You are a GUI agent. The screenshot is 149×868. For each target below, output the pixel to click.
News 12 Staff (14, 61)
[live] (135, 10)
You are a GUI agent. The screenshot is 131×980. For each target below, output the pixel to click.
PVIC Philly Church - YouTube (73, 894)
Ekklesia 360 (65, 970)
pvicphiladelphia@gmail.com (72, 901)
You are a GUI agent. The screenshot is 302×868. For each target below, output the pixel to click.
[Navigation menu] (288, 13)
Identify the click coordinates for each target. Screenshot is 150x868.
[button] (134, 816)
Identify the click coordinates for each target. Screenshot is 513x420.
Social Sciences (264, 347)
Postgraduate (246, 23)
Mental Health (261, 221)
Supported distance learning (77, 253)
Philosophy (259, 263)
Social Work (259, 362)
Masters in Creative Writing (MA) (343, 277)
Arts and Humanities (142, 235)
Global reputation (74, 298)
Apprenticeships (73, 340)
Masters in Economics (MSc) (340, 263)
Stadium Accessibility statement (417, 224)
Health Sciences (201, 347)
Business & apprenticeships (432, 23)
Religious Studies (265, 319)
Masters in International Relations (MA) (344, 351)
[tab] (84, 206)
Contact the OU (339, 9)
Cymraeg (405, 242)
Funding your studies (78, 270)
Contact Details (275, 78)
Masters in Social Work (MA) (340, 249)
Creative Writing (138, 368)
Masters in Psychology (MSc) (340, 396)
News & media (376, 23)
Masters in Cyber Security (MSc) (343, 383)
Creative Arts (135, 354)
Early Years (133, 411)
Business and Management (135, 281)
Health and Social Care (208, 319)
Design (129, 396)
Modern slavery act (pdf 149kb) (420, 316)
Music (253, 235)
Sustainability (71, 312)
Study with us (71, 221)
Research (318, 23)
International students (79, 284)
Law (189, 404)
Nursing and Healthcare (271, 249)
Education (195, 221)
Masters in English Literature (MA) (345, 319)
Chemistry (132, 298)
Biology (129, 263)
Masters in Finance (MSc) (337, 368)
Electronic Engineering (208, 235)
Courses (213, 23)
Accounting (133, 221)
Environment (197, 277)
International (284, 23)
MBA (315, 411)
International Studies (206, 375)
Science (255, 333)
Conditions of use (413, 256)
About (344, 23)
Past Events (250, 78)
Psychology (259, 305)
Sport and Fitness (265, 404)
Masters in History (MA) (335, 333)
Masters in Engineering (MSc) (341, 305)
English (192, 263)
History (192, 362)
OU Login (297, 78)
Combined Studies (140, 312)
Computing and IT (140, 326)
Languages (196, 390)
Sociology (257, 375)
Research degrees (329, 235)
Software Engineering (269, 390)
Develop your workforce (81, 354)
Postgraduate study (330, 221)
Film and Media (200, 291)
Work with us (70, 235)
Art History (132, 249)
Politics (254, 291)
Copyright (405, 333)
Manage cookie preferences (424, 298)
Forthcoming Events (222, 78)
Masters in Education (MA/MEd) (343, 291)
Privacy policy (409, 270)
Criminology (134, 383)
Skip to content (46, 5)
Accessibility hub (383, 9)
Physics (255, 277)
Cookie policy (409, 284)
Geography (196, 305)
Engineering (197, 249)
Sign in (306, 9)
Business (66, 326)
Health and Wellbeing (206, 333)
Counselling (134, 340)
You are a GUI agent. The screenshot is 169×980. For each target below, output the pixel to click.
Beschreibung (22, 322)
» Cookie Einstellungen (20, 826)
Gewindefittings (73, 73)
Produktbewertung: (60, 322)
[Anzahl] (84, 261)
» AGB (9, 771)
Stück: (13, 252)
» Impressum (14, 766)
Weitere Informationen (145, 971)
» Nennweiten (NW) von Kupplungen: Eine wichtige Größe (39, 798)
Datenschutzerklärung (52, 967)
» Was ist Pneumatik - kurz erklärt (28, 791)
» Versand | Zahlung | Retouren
□ □ □
Your goal: Rewrite the listing above with every "Masters" switched to "Master's", keeping everything else as it is.

Reply to the task:
You are a GUI agent. The screenshot is 149×868. For each target below, output the pixel to click.
News 12 Staff (14, 61)
[live] (135, 10)
You are a GUI agent. The screenshot is 131×980. For each target below, output the pixel to click.
PVIC Philly Church - YouTube (73, 894)
Ekklesia 360 (65, 970)
pvicphiladelphia@gmail.com (72, 901)
You are a GUI agent. The screenshot is 302×868. For each target below, output the pixel to click.
[Navigation menu] (288, 13)
Identify the click coordinates for each target. Screenshot is 150x868.
[button] (134, 816)
Identify the click coordinates for each target. Screenshot is 513x420.
Social Sciences (264, 347)
Postgraduate (246, 23)
Mental Health (261, 221)
Supported distance learning (77, 253)
Philosophy (259, 263)
Social Work (259, 362)
Master's in Creative Writing (MA) (343, 277)
Arts and Humanities (142, 235)
Global reputation (74, 298)
Apprenticeships (73, 340)
Master's in Economics (MSc) (340, 263)
Stadium Accessibility statement (417, 224)
Health Sciences (201, 347)
Business & apprenticeships (432, 23)
Religious Studies (265, 319)
Master's in International Relations (MA) (344, 351)
[tab] (84, 206)
Contact the OU (339, 9)
Cymraeg (405, 242)
Funding your studies (78, 270)
Contact Details (275, 78)
Master's in Social Work (MA) (340, 249)
Creative Writing (138, 368)
Master's in Psychology (MSc) (340, 396)
News & media (376, 23)
Master's in Cyber Security (MSc) (343, 383)
Creative Arts (135, 354)
Early Years (133, 411)
Business and Management (135, 281)
Health and Social Care (208, 319)
Design (129, 396)
Modern slavery act (pdf 149kb) (420, 316)
Music (253, 235)
Sustainability (71, 312)
Study with us (71, 221)
Research (318, 23)
International students (79, 284)
Law (189, 404)
Nursing and Healthcare (271, 249)
Education (195, 221)
Master's in English Literature (MA) (345, 319)
Chemistry (132, 298)
Biology (129, 263)
Master's in Finance (MSc) (337, 368)
Electronic Engineering (208, 235)
Courses (213, 23)
Accounting (133, 221)
Environment (197, 277)
International (284, 23)
MBA (315, 411)
International Studies (206, 375)
Science (255, 333)
Conditions of use (413, 256)
About (344, 23)
Past Events (250, 78)
Psychology (259, 305)
Sport and Fitness (265, 404)
Master's in History (MA) (335, 333)
Master's in Engineering (MSc) (341, 305)
English (192, 263)
History (192, 362)
OU Login (297, 78)
Combined Studies (140, 312)
Computing and IT (140, 326)
Languages (196, 390)
Sociology (257, 375)
Research degrees (329, 235)
Software Engineering (269, 390)
Develop your workforce (81, 354)
Postgraduate study (330, 221)
Film and Media (200, 291)
Work with us (70, 235)
Art History (132, 249)
Politics (254, 291)
Copyright (405, 333)
Manage cookie preferences (424, 298)
Forthcoming Events (222, 78)
Master's in Education (MA/MEd) (343, 291)
Privacy policy (409, 270)
Criminology (134, 383)
Skip to content (46, 5)
Accessibility hub (383, 9)
Physics (255, 277)
Cookie policy (409, 284)
Geography (196, 305)
Engineering (197, 249)
Sign in (306, 9)
Business (66, 326)
Health and Wellbeing (206, 333)
Counselling (134, 340)
You are a GUI agent. The screenshot is 169×980. For each target below, output the pixel to click.
Beschreibung (22, 322)
» Cookie Einstellungen (20, 826)
Gewindefittings (73, 73)
Produktbewertung: (60, 322)
[Anzahl] (84, 261)
» AGB (9, 771)
Stück: (13, 252)
» Impressum (14, 766)
Weitere Informationen (145, 971)
» Nennweiten (NW) von Kupplungen: Eine wichtige Größe (39, 798)
Datenschutzerklärung (52, 967)
» Was ist Pneumatik - kurz erklärt (28, 791)
» Versand | Zahlung | Retouren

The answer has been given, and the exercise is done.